Exercise requirements — Give back the records in their entirety, exactly.

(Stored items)
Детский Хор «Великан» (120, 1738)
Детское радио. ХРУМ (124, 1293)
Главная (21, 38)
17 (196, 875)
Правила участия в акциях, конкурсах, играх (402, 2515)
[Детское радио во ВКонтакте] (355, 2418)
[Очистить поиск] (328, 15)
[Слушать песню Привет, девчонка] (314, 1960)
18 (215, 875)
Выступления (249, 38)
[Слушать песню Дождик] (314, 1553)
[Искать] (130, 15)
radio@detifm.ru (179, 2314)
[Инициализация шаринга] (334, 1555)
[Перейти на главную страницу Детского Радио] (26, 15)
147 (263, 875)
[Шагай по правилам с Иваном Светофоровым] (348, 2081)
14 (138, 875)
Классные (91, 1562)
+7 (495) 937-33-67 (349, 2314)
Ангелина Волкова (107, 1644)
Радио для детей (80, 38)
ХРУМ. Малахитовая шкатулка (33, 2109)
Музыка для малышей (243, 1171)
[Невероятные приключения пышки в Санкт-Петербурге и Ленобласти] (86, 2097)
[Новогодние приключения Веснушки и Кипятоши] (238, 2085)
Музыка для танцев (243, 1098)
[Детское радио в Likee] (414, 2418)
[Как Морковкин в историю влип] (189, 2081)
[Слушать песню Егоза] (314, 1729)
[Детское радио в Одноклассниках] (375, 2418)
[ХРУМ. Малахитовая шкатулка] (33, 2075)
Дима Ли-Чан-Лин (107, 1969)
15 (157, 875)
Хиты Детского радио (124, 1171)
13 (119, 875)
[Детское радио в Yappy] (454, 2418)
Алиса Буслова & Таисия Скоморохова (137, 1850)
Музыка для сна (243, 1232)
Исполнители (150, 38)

Reply to the task —
Детский Хор «Великан» (120, 1738)
Детское радио. ХРУМ (124, 1293)
Главная (21, 38)
17 (196, 875)
Правила участия в акциях, конкурсах, играх (402, 2515)
[Детское радио во ВКонтакте] (355, 2418)
[Очистить поиск] (328, 15)
[Слушать песню Привет, девчонка] (314, 1960)
18 (215, 875)
Выступления (249, 38)
[Слушать песню Дождик] (314, 1553)
[Искать] (130, 15)
radio@detifm.ru (179, 2314)
[Инициализация шаринга] (334, 1555)
[Перейти на главную страницу Детского Радио] (26, 15)
147 (263, 875)
[Шагай по правилам с Иваном Светофоровым] (348, 2081)
14 (138, 875)
Классные (91, 1562)
+7 (495) 937-33-67 (349, 2314)
Ангелина Волкова (107, 1644)
Радио для детей (80, 38)
ХРУМ. Малахитовая шкатулка (33, 2109)
Музыка для малышей (243, 1171)
[Невероятные приключения пышки в Санкт-Петербурге и Ленобласти] (86, 2097)
[Новогодние приключения Веснушки и Кипятоши] (238, 2085)
Музыка для танцев (243, 1098)
[Детское радио в Likee] (414, 2418)
[Как Морковкин в историю влип] (189, 2081)
[Слушать песню Егоза] (314, 1729)
[Детское радио в Одноклассниках] (375, 2418)
[ХРУМ. Малахитовая шкатулка] (33, 2075)
Дима Ли-Чан-Лин (107, 1969)
15 (157, 875)
Хиты Детского радио (124, 1171)
13 (119, 875)
[Детское радио в Yappy] (454, 2418)
Алиса Буслова & Таисия Скоморохова (137, 1850)
Музыка для сна (243, 1232)
Исполнители (150, 38)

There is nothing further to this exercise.